> [SET EXERCISE 1] Quote word for word the part of the entries that opens with the line containing "Identify the click" and runs through the end of the entries, including both ends.

> [DOCUMENT EXCERPT]
Children could be absorbed in what is directly in front of them in a way that many adults describe as almost impossible to replicate. The block tower, the ant crossing the path, the story — they receive full attention. What looks, from the outside, like the absence of distraction is actually the presence of genuine engagement: a quality of being here, now, in this moment, that adults often recognise as something they have spent considerable effort trying to cultivate and recover.

The emotional honesty of children — crying when they are sad, expressing frustration directly, laughing without restraint — is often managed by adults into social acceptability. What tends to be underappreciated is what that transparency communicates: that an emotional experience is real, is worth acknowledging, and does not need to be hidden in order to be manageable. Many parents find that a child's direct emotional expression prompts a quality of reflection about their own suppressed experience that is genuinely useful.

> [SET EXERCISE 2] Print the part of the passage about children that opens with the words containing "Children could be" and closes with "cultivate and recover.", keeping it word for word.

> [DATA EXCERPTS]
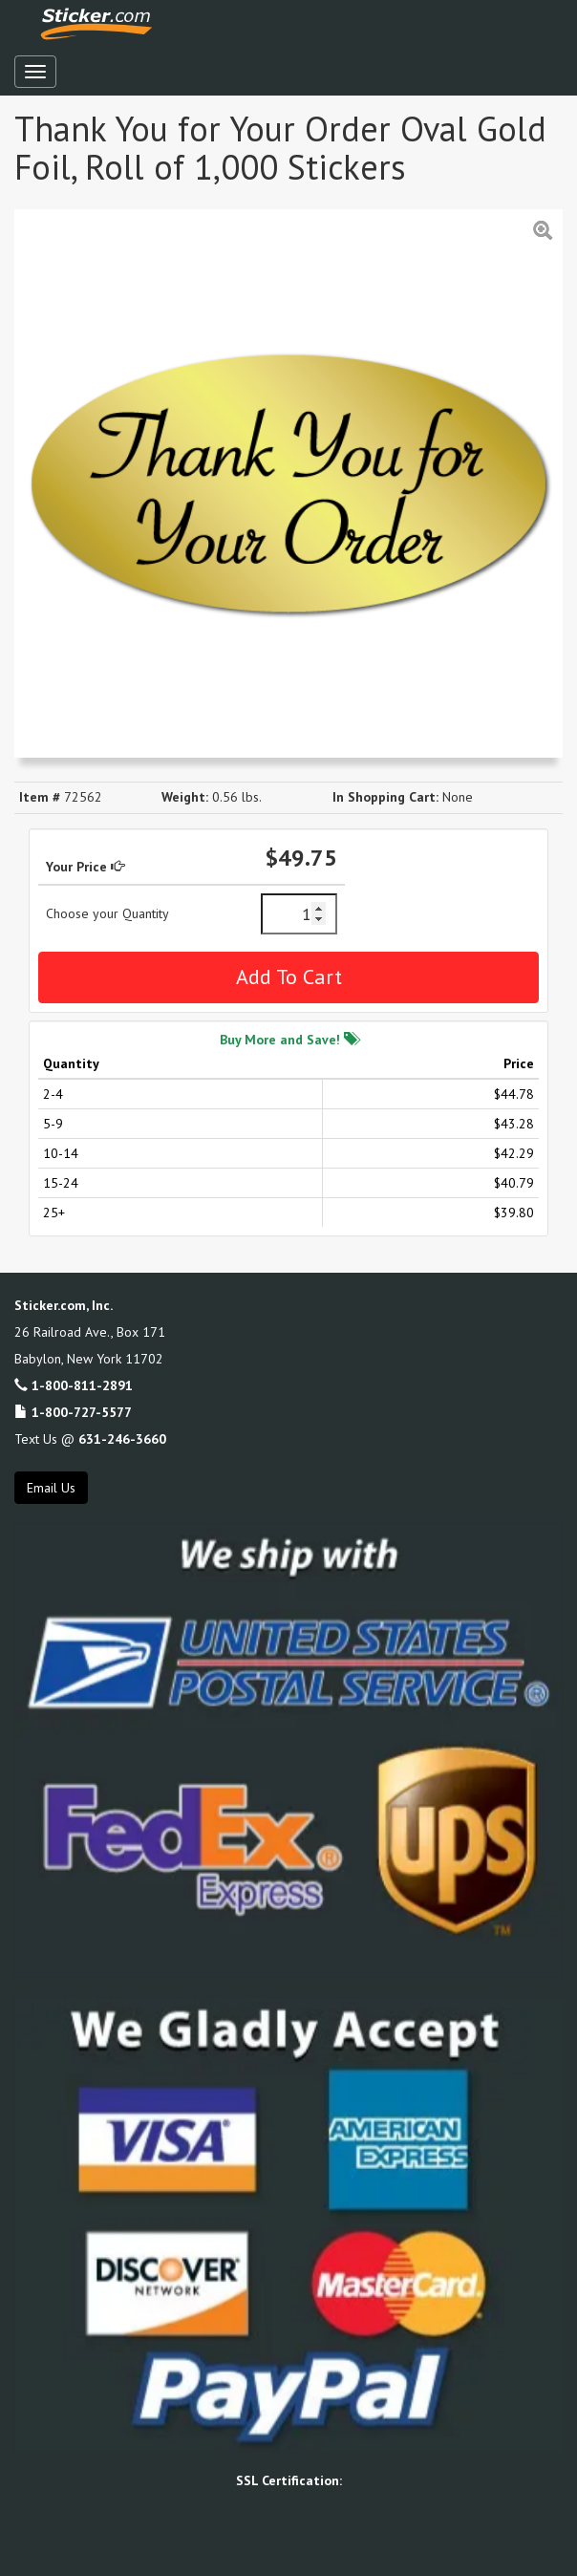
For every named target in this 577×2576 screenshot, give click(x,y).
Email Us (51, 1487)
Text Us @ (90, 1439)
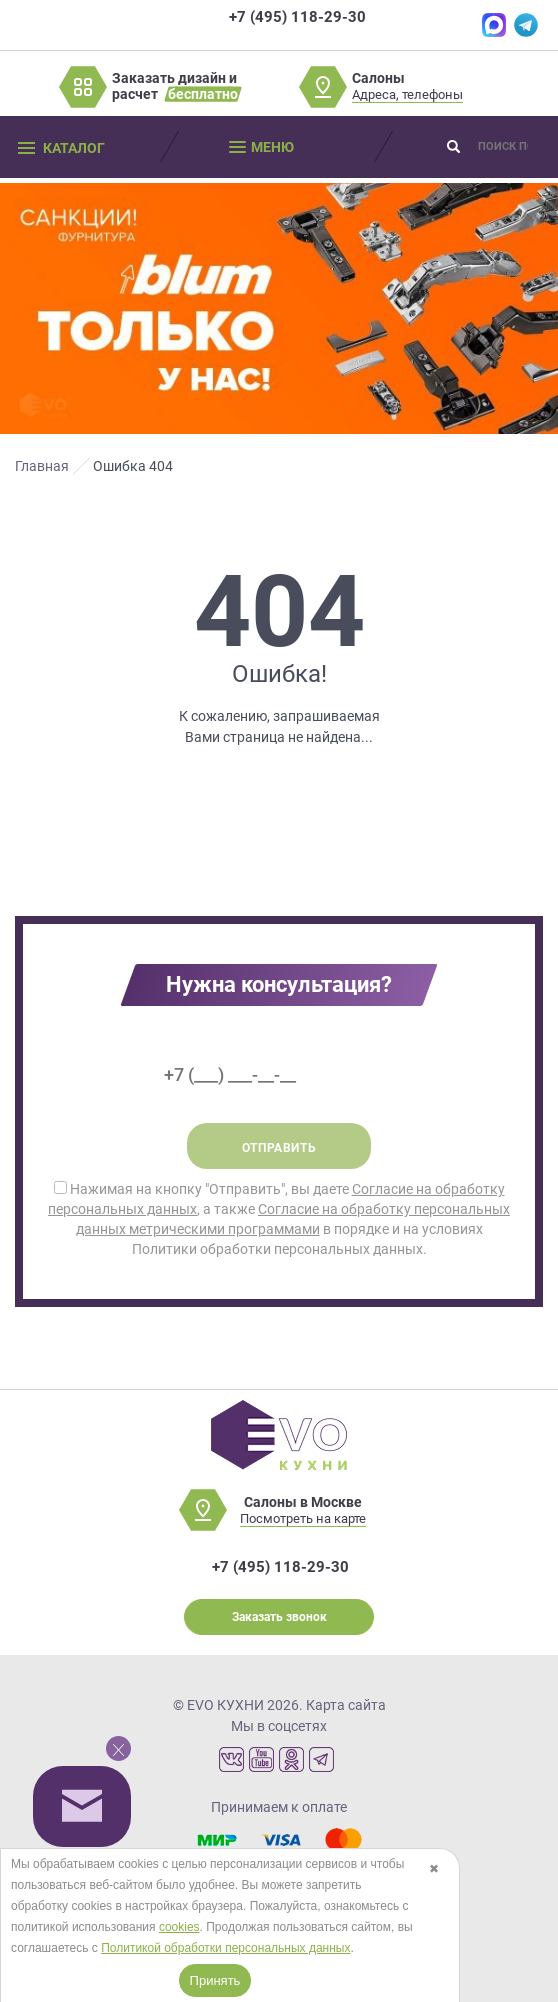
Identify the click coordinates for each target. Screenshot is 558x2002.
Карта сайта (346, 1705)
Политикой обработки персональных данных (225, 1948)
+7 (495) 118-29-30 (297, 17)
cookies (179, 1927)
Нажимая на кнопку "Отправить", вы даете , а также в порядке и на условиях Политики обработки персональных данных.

> [FINAL ANSWER 1]
Identify the click coordinates for each target. Screenshot is 558x2002.
Карта сайта (346, 1705)
Политикой обработки персональных данных (225, 1948)
+7 (495) 118-29-30 (297, 17)
cookies (179, 1927)
Нажимая на кнопку "Отправить", вы даете , а также в порядке и на условиях Политики обработки персональных данных.

> [FINAL ANSWER 2]
Children could be absorbed in what is directly in front of them in a way that many adults describe as almost impossible to replicate. The block tower, the ant crossing the path, the story — they receive full attention. What looks, from the outside, like the absence of distraction is actually the presence of genuine engagement: a quality of being here, now, in this moment, that adults often recognise as something they have spent considerable effort trying to cultivate and recover.